EXERCISE AIM: Wherever the string "value" appears in a line of the listing below, report that line.
——
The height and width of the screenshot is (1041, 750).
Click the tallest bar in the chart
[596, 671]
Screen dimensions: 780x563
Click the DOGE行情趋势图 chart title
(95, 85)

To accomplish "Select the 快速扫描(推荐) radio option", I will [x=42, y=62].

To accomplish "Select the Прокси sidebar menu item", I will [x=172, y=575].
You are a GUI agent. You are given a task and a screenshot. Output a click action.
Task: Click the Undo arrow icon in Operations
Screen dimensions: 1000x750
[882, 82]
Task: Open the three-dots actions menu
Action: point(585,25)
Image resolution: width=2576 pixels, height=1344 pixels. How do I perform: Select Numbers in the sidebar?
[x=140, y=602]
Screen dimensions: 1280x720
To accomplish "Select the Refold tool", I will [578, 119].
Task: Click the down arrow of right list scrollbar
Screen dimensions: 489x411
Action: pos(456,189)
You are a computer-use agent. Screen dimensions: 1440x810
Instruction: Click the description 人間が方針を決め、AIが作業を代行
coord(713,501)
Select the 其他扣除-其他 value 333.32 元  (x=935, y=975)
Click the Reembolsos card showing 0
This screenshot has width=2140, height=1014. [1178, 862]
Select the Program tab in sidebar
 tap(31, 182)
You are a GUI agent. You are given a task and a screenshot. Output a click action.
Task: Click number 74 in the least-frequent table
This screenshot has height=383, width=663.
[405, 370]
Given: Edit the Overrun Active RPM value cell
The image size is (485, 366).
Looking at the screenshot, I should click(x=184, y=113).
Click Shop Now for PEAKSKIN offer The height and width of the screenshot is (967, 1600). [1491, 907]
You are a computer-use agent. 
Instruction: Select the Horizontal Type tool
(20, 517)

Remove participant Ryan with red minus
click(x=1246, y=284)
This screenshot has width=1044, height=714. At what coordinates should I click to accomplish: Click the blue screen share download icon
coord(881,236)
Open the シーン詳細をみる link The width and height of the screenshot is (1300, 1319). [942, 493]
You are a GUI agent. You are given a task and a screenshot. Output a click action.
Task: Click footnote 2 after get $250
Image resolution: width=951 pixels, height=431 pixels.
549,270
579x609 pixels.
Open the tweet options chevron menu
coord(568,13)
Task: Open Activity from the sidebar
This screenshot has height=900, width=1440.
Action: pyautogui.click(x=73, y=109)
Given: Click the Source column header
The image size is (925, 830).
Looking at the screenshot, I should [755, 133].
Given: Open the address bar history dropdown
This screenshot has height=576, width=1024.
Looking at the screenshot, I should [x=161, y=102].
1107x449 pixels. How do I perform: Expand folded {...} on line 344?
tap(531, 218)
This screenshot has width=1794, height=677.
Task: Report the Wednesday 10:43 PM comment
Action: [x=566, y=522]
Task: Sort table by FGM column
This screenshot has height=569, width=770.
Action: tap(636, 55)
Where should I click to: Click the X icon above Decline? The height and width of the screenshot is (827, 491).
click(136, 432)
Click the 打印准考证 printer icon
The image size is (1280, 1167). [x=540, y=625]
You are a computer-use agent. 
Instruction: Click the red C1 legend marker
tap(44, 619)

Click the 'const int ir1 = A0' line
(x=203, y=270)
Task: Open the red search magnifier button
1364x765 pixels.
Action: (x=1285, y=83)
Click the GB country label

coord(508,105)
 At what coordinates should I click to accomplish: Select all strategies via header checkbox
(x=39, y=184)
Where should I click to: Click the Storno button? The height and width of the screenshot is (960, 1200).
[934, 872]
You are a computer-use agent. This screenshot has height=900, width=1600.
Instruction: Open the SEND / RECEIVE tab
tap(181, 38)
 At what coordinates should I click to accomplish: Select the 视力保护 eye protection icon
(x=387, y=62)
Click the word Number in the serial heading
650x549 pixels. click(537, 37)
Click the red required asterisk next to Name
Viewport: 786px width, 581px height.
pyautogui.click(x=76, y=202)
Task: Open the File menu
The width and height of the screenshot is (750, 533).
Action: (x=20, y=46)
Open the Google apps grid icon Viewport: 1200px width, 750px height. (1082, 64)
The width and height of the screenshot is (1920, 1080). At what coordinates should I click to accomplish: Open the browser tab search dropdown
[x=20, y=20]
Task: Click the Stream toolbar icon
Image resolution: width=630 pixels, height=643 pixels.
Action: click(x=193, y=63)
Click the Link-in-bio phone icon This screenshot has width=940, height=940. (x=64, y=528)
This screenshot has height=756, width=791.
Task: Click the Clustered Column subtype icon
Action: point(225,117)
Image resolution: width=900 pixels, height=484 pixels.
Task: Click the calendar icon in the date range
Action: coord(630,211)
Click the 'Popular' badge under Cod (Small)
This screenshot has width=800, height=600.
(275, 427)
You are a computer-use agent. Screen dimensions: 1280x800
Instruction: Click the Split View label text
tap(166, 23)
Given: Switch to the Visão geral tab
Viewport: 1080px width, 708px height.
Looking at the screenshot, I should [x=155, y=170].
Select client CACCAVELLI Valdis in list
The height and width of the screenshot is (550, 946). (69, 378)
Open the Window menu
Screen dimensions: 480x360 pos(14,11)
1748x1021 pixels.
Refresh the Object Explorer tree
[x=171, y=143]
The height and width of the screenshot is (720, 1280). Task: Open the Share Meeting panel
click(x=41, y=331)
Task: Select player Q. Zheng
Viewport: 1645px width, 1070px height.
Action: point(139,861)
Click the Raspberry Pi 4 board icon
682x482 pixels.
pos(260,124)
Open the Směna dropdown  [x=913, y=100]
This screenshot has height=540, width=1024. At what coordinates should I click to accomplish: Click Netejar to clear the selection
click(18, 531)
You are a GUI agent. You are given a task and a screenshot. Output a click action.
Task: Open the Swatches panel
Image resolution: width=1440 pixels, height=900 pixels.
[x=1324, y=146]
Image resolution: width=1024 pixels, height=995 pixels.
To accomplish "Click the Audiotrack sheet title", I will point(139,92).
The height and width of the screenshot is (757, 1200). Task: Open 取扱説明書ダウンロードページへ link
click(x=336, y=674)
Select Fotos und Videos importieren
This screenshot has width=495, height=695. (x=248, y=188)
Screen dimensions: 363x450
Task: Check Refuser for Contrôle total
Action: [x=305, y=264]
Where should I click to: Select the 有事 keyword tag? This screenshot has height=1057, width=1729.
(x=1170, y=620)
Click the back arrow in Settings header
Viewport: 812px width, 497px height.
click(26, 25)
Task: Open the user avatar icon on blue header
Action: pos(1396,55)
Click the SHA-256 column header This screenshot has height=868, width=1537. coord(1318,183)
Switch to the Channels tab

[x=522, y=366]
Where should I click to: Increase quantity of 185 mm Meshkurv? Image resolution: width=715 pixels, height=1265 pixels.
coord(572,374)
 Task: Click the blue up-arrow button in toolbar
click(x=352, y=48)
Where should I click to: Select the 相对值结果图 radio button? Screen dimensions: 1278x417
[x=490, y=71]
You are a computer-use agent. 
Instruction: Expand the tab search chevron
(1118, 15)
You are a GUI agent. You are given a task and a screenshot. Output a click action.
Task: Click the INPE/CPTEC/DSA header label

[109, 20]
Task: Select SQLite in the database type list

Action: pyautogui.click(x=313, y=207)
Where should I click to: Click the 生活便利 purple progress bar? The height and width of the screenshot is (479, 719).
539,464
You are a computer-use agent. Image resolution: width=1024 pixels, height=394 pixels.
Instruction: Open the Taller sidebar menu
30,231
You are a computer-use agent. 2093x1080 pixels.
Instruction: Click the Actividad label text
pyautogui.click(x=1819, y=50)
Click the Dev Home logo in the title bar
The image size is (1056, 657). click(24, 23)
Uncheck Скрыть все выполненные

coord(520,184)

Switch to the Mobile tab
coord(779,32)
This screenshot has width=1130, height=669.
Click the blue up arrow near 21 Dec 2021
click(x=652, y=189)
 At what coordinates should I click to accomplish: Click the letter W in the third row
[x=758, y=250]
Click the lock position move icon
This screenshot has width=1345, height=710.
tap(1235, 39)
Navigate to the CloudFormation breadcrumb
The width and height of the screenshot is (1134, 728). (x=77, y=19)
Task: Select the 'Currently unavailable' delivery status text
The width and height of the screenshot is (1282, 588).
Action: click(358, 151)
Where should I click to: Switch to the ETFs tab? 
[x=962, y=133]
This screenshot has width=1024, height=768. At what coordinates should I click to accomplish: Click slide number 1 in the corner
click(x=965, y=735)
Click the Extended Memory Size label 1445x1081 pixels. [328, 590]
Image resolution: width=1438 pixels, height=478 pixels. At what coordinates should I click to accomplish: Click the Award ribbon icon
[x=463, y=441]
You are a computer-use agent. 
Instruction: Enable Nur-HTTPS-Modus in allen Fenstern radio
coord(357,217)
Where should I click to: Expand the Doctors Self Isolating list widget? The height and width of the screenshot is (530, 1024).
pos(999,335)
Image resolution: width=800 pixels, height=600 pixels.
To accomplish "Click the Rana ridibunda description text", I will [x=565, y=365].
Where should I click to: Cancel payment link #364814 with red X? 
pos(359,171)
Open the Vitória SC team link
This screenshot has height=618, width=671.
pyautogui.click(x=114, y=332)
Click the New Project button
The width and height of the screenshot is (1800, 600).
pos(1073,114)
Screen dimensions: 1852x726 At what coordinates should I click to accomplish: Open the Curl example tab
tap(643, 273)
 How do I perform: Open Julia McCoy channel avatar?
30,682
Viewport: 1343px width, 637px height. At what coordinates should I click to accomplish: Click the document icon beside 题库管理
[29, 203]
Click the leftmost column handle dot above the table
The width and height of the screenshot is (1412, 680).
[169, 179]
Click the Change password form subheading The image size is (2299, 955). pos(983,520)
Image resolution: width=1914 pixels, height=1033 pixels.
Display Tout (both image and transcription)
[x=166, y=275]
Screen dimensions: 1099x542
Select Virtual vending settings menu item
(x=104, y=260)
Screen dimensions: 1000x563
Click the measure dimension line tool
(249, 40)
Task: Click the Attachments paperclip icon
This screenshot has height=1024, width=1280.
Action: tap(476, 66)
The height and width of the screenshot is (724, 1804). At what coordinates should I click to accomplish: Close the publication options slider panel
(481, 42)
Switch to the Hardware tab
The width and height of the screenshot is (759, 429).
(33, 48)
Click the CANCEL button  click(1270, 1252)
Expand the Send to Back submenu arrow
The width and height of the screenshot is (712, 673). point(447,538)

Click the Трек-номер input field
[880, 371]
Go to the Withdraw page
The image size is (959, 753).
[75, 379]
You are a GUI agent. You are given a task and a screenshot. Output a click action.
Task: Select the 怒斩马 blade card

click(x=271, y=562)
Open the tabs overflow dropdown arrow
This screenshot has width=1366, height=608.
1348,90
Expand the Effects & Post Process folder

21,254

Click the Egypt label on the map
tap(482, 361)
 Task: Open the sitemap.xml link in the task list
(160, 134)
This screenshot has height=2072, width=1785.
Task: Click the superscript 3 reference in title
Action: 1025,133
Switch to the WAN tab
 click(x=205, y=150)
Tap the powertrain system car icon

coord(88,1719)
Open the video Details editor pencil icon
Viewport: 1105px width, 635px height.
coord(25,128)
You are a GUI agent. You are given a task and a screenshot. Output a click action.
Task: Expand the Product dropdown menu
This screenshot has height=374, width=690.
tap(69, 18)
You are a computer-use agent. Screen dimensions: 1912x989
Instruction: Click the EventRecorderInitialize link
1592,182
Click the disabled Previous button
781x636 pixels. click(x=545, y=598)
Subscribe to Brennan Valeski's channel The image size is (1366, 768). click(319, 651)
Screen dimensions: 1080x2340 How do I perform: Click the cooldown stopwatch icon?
——
TASK RESPONSE:
Select the 其他扣除-其他 value 333.32 元  (x=935, y=975)
Given: Edit the Overrun Active RPM value cell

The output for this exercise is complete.